O corpo é um ponto de tensão na estética do Teto Preto. Está presente no trecho que extraíram de Terra em Transe (“Eu não acreditava em sonhos e mais nada, apenas a carne me ardia e nela eu me encontrava”) e principalmente no clipe de Gasolina, dirigido por Carneosso e com performance do DJ e dançarino Loic Koutana, que atira um coquetel molotov de tinta em escombros, contorce o corpo negro em frente à policiais na Avenida Paulista, dança ao lado de um camburão, no meio do trânsito – imagens que deflagram o aspecto político do corpo. 

“É porque o corpo é um campo de batalha”, diz Carneosso, explicando o interesse pela questão. “Acho que lidar com o corpo é lembrar que a mulher não tem opção quando nasce mulher ou quando se torna mulher. A gente não tem essa opção de não ser objeto – pelo ponto de vista do mercado. Mas a ideia é ser aquele pedaço que vai dar desenteria, aquela carne do açougue que vai causar (risos). Não é mais uma cantora de MPB, é quase o ‘faquir da dor’. O corpo aparece como elemento ritualístico, de luta, de explosão, mas também tem essa dimensão suave do vocal feminino”.

Sobre essa força entre estética e política, Laura prefere falar por si e não pela banda como um todo: “De minha parte, tudo vem de uma pesquisa de voltar para década de 1960 e entender como foi a postura da esquerda. Grande parte da esquerda dita militante ficou em posições com diretrizes artísticas como a canção de protesto ou o Teatro de Arena. Eu acabei me aproximando mais do que se chamou de desbunde”, pontua a compositora, que em 2015 participou da Universidade Antropófago do Teatro Oficina. “Se no Teatro de Arena a esquerda branca, pequeno-burguesa dizia ‘eu sou o povo’, o Teatro Oficina dizia 'eu sou a burguesia decadente, eu sou a burguesia putrefata'”. 

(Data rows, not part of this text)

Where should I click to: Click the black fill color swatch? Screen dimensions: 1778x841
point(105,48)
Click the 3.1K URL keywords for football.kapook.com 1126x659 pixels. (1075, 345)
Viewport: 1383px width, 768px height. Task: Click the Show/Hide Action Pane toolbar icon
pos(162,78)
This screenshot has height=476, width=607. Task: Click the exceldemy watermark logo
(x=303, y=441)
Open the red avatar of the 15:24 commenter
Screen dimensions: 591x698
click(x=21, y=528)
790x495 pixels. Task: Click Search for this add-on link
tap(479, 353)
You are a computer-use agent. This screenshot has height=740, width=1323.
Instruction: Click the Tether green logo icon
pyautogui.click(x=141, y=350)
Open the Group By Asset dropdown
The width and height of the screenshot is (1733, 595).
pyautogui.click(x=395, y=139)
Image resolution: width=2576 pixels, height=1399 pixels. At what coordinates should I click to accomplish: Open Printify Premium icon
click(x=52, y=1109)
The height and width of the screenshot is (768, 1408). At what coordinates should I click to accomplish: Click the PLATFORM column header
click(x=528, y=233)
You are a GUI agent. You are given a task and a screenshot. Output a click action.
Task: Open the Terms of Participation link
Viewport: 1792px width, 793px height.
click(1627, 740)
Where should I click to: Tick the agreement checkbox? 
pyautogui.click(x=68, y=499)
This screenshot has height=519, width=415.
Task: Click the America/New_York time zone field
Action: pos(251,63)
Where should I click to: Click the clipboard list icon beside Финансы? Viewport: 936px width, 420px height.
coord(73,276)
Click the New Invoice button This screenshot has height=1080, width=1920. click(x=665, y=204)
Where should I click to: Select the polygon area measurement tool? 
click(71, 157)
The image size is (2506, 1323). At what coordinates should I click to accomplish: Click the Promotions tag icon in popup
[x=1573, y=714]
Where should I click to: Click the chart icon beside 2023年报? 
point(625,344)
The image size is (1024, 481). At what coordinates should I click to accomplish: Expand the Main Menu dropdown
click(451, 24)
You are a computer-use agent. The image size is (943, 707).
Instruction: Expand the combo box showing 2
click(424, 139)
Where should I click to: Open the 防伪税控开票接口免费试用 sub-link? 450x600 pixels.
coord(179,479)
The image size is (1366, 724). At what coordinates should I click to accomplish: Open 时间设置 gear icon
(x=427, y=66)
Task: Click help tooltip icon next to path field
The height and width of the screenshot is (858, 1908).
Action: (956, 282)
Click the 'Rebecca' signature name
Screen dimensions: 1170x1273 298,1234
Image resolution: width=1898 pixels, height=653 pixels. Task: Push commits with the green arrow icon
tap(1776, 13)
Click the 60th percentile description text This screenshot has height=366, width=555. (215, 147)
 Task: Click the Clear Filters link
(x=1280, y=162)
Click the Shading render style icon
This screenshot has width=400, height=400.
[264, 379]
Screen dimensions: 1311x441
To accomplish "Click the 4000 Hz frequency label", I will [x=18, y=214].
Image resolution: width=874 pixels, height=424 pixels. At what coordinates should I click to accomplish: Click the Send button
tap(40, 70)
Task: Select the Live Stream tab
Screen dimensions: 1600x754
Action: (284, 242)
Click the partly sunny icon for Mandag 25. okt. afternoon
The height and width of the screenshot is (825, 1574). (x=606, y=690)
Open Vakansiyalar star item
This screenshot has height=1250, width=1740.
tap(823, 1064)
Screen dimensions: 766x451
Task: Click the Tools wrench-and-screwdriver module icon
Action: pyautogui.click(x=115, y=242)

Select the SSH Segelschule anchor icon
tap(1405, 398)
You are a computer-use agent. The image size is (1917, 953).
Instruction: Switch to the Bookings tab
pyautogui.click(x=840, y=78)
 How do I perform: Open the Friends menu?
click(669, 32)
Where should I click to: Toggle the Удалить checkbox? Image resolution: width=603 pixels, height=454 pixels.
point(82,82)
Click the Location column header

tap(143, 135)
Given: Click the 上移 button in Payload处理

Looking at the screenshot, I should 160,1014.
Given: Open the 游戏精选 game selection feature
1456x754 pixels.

“É muito fácil falar ‘fora Temer’”, continua. “A gente quer responder a repressão com linguagem, porque é o que resta. A direita não saber fazer, só sabe fazer Hollywood. Quando a direita vem prender a gente na rua, eles não compreendem porque só sabem a repressão. A gente vai espinafrar, gritar, cantando e dançando contra a repressão”.